Methods: A web-based survey was conducted of adults who signed up for a pharmaceutical company-sponsored patient support program after prescription for a PCSK9i.

Results: Overall, 798 of 4,525 participants (17.6%) completed the survey from 50 states - 54.0% male, 91.8% Caucasian. Among those prescribed PCSK9i, 75.0% were prescribed by a cardiologist. Of these, 699 (87.6%) initially started PCSK9 therapy. Of those initiating therapy, 80.7% received free medications (e.g. samples) at some point while only 484 (66.8%) received approval for insurance coverage. While nearly all (99.6%) starting PCSK9 therapy had tried a statin, few reported being on a statin (31.1%), a high-intensity statin (16.7%), or ezetimibe (18.8%) when they were prescribed PCSK9i.

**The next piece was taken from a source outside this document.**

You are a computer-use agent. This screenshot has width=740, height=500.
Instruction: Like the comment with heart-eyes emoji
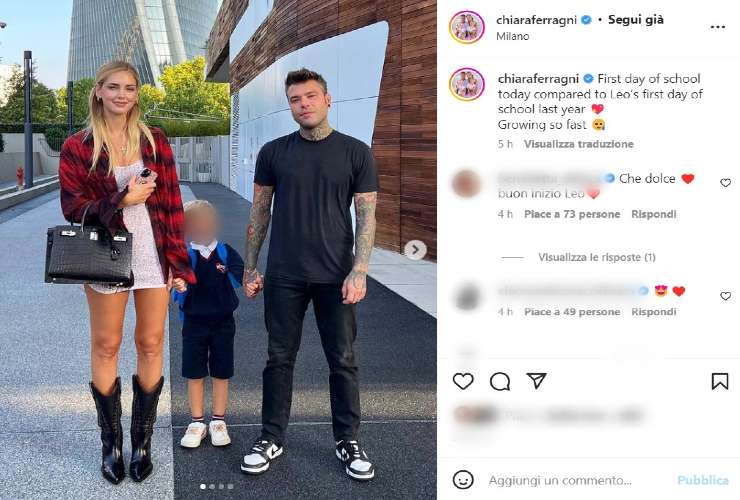725,296
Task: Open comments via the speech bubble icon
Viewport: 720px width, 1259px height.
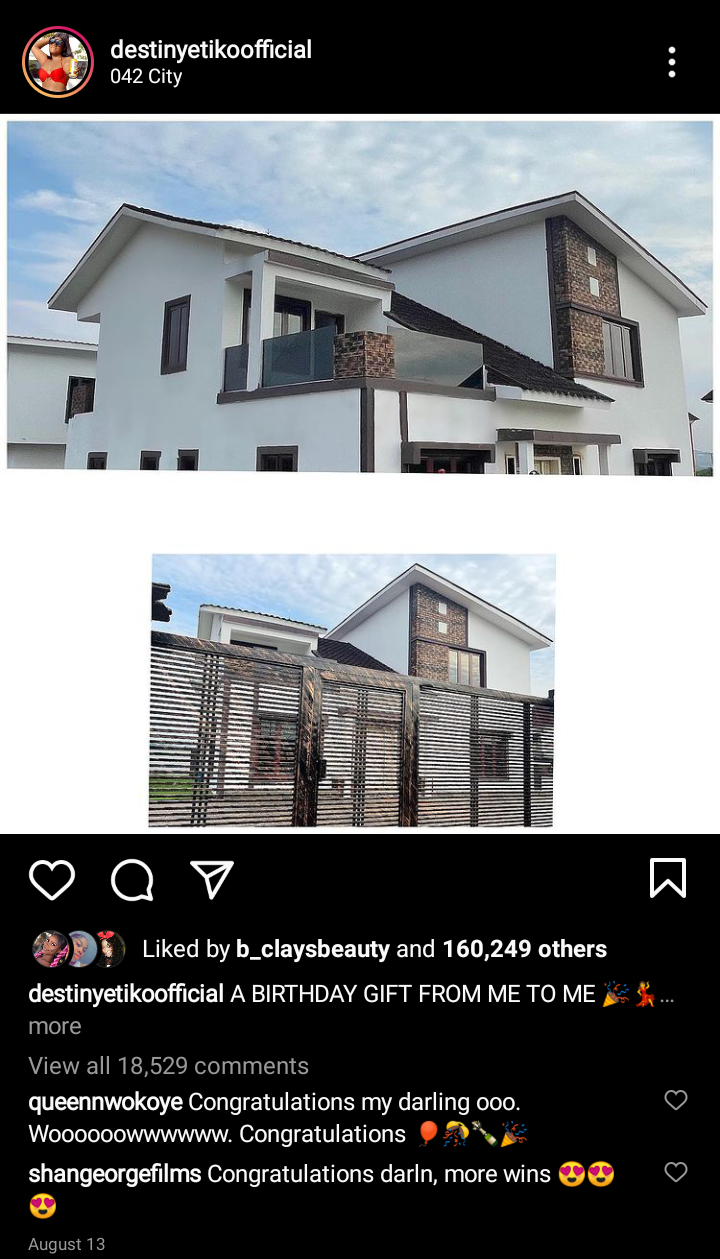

Likelihood for receiving insurance approval for PCSK9i was slightly higher among those reporting prior atherosclerotic cardiovascular disease (ASCVD) or familial hypercholesterolemia (FH) (70.2% vs 60.6%, p=0.009 for ASCVD, 71.1% vs. 63.1% p=0.02 for FH) but did not differ by statin use (66.3% yes vs 67.6% no, p=0.7), high-intensity statin use (66.7% yes vs. 65.8% no p=0.3), or among those who reported their latest LDL-C was >190 mg/dL or not (71.7% vs 64.7%, p=0.07). Among those approved for insurance coverage for PCSK9i therapy, 43% reported no copay while 16.3% paid over $400/month out of pocket. Two thirds of those who ever initiated therapy (67.7%) were still on treatment. Of those who stopped, 9.0% stopped within 1 month, 36.0% in 1-3 months, 15.8% in 4-6 months, 39.2% after 6 months. The leading cause for discontinuation was high out of pocket costs (25.2%) and a failure to receive insurance approval or reapproval (30.5%).

Conclusion: Up to a third starting PSCK9i medication discontinue therapy, driven by high out-of-pocket costs and lack of insurance approval. Approval success did not correlate with LDL levels or current statin use.